» WHAT TO WORK ON:
1) Reproduce the passage from the newsletter excerpt starting with "When my wife" and going on through "afford any better.".
2) Answer these questions using the newsletter excerpt:
(a) Since what year has the Ask a Philosopher web site been running?
(b) What does every item in the neighbourhood store cost less than?
(c) How many questions relating to business matters are included alongside the three answers?

» TEXT SEGMENT:
In this issue we are proud to announce a new free service for anyone interested
in business issues. Modelled on the highly successful Ask a Philosopher web site
which has been running since 1999, Ask a Business Philosopher invites questions
on all aspects of business theory and practice, with a philosophical or ethical
slant.

A web site for Ask a Business Philosopher will be launched in the new year.
Meanwhile, if you would like to join the panel of Ask a Business Philosopher,
or if you have a question which you would like to ask, or if you think you have
the answer to any of the questions below then please email
klempner@fastmail.net.

To kick things off, we have included three answers which will be posted on the
Ask a Business Philosopher web site, along with twenty questions relating to
business matters gleaned from the thousands of questions submitted to Ask a
Philosopher over the last six years.

Geoffrey Klempner

-=-

I. 'JUNK MORALITY: THE ETHICS OF MANUFACTURING AND SELLING INFERIOR QUALITY
   MERCHANDISE' BY PETER B. RAABE

Have you ever had the experience of needing something, and knowing you should
buy a good quality item, but only being able to afford to buy the less
expensive kind, and then having nothing but problems with that cheap item you
bought? This is not an uncommon experience, especially among the poor.

We have a store in our neighbourhood which only sells items costing less than
one dollar. People who can't afford any better shop there. The store has an
'all-sales-are-final' policy and a 'no returns' policy. Why? Because their
merchandise is of inferior quality and they know it. I think what this store is
doing, and many others are doing, when they sell inferior quality merchandise,
is immoral.

 Two Definitions

What do I mean by immoral? Simply put, being moral is when you try your best to
avoid causing harm to others with what you do and say. When you intentionally
say or do something that harms another person, then you're being immoral.

And what do I mean by inferior quality merchandise? Here are a few examples: a
knife that won't stay sharp; pliers that break when put to use; a pot that's so
thin everything cooked in it burns; furniture made of fragile materials and so
poorly constructed that it falls apart soon after purchase; a bicycle that's
unnecessarily heavy, has poor brakes, and rusts; clothes and shoes that fit
poorly and wear out quickly; and even something as simple as a plastic bucket
that cracks and leaks. When you've purchased an inexpensive item, and you know
that there are similar, more expensive items on the market that last longer and
function better, then you can be sure you have inferior quality merchandise.
When my wife and I were still struggling to make financial ends meet we often
had to make do with inferior products because we couldn't afford any better.

(Dataset items)
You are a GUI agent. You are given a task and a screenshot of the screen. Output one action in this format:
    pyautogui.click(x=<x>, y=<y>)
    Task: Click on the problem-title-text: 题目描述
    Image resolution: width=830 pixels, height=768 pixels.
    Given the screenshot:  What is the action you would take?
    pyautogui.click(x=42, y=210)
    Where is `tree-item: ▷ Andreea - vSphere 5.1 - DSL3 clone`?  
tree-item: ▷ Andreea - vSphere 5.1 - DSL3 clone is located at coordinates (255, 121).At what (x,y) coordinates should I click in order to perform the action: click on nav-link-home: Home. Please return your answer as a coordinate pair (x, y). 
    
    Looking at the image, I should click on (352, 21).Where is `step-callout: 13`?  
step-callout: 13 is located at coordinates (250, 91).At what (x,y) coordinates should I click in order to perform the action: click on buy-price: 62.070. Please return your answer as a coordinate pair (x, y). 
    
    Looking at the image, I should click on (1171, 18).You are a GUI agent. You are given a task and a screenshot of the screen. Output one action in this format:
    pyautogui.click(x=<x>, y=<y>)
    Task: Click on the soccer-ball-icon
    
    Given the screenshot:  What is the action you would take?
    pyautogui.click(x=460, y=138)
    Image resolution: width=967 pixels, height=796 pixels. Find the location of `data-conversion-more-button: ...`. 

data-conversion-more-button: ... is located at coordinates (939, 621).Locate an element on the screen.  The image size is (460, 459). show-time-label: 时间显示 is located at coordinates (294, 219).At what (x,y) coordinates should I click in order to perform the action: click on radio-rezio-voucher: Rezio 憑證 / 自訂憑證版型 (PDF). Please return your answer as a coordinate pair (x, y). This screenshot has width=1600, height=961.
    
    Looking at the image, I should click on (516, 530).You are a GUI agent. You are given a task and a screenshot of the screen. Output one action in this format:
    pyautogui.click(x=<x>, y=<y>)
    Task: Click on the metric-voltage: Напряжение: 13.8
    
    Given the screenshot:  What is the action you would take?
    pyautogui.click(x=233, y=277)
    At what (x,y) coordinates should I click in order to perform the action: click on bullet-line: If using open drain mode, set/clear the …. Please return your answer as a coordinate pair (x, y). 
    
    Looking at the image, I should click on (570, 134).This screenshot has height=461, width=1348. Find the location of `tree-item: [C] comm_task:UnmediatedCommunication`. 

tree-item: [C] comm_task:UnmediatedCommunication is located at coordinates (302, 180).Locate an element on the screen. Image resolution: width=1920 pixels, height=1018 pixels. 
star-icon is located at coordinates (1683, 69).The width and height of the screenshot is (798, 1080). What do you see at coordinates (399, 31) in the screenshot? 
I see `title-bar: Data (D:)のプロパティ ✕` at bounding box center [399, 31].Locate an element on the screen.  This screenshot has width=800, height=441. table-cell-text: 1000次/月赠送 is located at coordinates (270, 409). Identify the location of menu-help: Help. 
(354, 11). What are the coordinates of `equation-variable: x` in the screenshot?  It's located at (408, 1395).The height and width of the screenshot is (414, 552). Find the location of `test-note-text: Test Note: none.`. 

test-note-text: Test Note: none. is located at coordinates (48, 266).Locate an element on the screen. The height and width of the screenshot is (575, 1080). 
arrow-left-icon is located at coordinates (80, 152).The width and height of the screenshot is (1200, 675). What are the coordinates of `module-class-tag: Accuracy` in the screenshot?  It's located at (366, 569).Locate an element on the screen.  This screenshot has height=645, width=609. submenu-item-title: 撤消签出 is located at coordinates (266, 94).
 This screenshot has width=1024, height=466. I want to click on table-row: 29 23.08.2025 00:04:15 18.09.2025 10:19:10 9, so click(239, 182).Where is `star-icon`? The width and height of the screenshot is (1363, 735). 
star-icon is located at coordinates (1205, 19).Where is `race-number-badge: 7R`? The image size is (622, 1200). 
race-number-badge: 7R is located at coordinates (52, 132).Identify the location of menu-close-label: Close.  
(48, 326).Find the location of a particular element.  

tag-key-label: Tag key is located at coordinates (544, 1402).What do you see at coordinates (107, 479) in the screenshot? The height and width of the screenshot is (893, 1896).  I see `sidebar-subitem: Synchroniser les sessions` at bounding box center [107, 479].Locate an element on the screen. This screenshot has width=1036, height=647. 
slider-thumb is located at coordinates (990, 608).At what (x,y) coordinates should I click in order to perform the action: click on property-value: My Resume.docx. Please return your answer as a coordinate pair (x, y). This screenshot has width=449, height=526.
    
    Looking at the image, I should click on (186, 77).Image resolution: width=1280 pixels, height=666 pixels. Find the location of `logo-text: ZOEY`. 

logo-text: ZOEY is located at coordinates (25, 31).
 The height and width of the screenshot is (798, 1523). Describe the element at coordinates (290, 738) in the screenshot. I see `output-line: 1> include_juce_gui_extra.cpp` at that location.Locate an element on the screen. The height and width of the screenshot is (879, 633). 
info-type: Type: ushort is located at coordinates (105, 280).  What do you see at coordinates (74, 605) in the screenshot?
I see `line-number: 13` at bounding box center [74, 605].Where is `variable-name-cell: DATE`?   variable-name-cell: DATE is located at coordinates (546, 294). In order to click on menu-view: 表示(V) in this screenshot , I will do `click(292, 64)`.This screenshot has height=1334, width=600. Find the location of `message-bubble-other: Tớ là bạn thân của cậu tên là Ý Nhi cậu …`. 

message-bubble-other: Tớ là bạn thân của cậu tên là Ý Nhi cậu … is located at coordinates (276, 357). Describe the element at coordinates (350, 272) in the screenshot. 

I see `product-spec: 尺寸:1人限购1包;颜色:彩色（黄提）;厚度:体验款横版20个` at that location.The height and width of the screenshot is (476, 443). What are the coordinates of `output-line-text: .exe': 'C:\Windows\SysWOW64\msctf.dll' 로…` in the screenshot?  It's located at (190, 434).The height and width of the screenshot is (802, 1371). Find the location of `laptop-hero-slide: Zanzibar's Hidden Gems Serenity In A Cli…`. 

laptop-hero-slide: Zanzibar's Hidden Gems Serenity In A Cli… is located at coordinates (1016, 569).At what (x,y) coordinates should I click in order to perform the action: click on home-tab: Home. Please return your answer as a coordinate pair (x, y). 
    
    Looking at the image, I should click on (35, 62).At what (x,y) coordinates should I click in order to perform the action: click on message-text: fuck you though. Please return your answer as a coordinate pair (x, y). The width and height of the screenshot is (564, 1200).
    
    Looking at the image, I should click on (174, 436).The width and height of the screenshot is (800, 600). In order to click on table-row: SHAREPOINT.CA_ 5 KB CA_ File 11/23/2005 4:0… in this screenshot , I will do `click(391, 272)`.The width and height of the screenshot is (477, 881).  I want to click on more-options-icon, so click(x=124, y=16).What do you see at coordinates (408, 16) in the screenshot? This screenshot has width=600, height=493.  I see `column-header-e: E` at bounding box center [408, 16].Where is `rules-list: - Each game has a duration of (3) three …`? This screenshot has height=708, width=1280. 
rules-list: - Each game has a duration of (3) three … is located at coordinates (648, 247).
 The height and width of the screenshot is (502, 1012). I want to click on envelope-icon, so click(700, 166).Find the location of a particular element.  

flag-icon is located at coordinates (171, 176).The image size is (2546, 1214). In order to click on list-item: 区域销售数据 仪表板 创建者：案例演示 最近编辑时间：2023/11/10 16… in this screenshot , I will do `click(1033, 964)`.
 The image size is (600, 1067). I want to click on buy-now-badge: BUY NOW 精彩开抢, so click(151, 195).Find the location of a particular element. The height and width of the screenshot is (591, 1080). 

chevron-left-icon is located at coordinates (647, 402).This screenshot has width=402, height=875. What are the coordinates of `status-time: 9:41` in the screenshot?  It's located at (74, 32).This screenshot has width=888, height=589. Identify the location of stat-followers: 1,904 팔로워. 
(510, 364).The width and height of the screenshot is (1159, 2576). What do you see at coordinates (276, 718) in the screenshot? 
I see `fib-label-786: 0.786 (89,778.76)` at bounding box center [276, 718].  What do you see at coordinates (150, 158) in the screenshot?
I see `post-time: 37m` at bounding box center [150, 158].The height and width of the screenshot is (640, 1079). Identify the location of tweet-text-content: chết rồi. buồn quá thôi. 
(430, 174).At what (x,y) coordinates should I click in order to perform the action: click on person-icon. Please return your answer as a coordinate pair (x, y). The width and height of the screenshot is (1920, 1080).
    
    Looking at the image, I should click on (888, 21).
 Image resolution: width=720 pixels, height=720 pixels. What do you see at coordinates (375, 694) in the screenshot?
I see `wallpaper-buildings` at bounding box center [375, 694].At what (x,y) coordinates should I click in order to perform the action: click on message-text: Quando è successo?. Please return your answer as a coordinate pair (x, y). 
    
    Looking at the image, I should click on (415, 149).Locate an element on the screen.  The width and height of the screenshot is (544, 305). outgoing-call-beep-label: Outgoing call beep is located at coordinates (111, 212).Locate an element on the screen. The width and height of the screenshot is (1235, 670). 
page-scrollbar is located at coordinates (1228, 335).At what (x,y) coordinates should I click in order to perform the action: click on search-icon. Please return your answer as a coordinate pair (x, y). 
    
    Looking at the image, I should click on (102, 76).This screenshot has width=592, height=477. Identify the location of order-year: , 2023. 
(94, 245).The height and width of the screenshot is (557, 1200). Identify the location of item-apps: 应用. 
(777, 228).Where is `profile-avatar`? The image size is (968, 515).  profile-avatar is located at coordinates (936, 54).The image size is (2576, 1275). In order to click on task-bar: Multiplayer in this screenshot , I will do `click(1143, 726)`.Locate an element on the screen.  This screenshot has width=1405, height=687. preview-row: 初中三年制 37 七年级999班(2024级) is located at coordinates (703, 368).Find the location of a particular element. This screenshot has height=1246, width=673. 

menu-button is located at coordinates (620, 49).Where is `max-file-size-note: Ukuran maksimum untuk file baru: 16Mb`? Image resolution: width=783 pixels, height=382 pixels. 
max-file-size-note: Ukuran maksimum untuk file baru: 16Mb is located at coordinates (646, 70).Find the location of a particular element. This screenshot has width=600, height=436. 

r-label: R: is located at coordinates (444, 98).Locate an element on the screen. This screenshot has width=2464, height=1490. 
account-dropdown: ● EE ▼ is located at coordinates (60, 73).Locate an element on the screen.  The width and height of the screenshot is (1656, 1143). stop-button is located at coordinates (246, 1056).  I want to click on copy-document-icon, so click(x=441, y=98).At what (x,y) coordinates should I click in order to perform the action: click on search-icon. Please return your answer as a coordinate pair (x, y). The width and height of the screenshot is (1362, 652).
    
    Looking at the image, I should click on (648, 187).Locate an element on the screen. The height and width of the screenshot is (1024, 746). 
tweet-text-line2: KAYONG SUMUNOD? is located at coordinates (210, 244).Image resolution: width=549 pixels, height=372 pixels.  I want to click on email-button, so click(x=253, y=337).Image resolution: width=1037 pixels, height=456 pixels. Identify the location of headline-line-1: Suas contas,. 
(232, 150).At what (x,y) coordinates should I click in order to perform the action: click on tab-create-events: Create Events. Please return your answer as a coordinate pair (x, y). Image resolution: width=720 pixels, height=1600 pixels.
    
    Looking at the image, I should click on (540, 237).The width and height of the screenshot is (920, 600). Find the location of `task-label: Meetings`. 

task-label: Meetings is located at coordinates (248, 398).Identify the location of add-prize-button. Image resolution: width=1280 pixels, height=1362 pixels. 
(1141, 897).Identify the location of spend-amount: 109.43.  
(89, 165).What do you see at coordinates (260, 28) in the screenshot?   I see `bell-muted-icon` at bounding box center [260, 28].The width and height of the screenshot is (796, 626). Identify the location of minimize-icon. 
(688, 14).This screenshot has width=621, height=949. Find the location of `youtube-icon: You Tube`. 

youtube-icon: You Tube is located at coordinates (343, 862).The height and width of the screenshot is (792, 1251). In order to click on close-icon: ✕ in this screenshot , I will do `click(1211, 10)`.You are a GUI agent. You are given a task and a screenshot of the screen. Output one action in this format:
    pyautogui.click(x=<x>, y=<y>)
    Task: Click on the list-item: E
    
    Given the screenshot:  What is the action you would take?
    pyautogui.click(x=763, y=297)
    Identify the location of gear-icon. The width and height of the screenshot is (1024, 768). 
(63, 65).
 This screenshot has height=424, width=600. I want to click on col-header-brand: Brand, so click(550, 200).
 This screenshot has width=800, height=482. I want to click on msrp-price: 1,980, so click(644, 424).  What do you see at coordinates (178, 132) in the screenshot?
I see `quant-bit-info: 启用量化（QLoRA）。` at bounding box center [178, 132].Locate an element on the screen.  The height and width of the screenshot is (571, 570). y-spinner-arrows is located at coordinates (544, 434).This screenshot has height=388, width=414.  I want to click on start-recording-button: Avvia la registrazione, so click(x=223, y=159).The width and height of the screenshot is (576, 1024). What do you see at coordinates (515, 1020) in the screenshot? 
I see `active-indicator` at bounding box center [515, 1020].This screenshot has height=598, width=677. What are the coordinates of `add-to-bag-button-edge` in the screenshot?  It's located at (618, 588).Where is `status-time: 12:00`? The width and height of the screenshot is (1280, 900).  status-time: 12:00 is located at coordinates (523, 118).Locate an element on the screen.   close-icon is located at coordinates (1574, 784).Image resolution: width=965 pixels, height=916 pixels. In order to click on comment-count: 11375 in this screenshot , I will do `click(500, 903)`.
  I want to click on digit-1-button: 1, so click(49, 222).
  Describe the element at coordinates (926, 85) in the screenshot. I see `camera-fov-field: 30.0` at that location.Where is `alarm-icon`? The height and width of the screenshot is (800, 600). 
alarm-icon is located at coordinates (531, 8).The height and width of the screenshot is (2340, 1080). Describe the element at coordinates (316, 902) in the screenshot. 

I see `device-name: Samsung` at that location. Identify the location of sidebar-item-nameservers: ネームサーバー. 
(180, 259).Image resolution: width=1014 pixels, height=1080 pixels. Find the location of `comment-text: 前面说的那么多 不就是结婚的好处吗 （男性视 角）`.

» ANSWERS IN ORDER:
1)
When my wife and I were still struggling to make financial ends meet we often
had to make do with inferior products because we couldn't afford any better.

2)
(a) 1999
(b) One dollar
(c) Twenty